Patricia Ferrando

Personal information
- Nationality: Venezuela, Italy
- Born: 19 July 1985 (age 40) Caracas, Venezuela

Sport
- Sport: Equestrian
- Event: Dressage
- Coached by: Yvonne Losos de Muñiz

Achievements and titles
- Olympic finals: 2024 Olympic Games
- World finals: 2019 Pan American Games

Medal record
Equestrian
Representing Venezuela
Bolivarian Games
| Gold medal – first place | 2009 Cochabamba | Team dressage |

= Patricia Ferrando =

Venezuelan dressage rider

Patricia Ferrando (born 19 July 1985 in Caracas, Venezuela) is an Italian and Venezuelan Olympic dressage rider. She competed at the 2019 Pan American Games in Lima where she became 12th in the finals and at the 2015 Pan-American Games in Toronto. She won a golden team medal at the 2009 Bolivarian Games, with the Venezuelan team. She is currently the most successful dressage rider from Venezuela.

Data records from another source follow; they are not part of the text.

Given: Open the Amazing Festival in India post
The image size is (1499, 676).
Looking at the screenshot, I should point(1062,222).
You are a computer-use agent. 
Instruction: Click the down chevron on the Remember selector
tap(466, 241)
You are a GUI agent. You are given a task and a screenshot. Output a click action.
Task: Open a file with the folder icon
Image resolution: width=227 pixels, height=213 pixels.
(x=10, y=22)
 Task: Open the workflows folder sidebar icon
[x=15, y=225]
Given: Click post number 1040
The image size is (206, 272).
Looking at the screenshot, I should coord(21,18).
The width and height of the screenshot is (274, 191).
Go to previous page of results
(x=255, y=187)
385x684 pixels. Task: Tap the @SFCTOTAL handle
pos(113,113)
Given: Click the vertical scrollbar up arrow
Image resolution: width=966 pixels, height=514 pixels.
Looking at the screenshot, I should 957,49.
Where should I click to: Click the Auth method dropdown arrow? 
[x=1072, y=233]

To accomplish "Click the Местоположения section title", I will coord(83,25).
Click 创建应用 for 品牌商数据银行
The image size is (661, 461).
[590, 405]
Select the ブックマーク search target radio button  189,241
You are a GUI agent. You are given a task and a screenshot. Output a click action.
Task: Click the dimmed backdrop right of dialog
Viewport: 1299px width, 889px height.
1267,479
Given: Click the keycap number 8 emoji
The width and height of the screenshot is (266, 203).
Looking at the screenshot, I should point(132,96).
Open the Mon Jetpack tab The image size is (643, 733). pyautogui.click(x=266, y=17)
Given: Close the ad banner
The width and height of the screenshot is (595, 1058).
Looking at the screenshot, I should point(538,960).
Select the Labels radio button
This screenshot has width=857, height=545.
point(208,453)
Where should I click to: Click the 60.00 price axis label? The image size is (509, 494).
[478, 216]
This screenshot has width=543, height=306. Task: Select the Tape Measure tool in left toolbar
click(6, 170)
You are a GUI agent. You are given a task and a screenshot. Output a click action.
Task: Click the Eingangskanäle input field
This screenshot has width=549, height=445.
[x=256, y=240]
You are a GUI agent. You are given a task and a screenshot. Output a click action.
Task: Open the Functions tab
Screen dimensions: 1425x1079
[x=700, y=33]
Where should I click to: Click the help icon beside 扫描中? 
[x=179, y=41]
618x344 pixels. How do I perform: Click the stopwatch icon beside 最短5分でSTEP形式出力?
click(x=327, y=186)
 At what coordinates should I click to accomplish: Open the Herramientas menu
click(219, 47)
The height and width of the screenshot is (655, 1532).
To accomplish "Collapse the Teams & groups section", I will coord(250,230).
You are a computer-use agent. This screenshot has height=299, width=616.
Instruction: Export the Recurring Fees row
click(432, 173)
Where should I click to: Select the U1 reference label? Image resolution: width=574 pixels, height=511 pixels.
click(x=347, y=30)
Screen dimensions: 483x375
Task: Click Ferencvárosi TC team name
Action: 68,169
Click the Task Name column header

In 2019 Patricia tried to qualify for the Olympic Games in Tokyo 2020 under supervision of her trainer Yvonne Losos de Muñiz and competed at several international competitions in Europe, including Denmark, the Netherlands, Austria and Spain. Patricia qualified Venezuela as first reserve country from Group D & E (North America, Central and South America) following the FEI regulations for the Olympic Games.

Ferrando competed at the 2024 Olympic Games in Paris, becoming the first Venezuelan dressage athlete at the Olympics.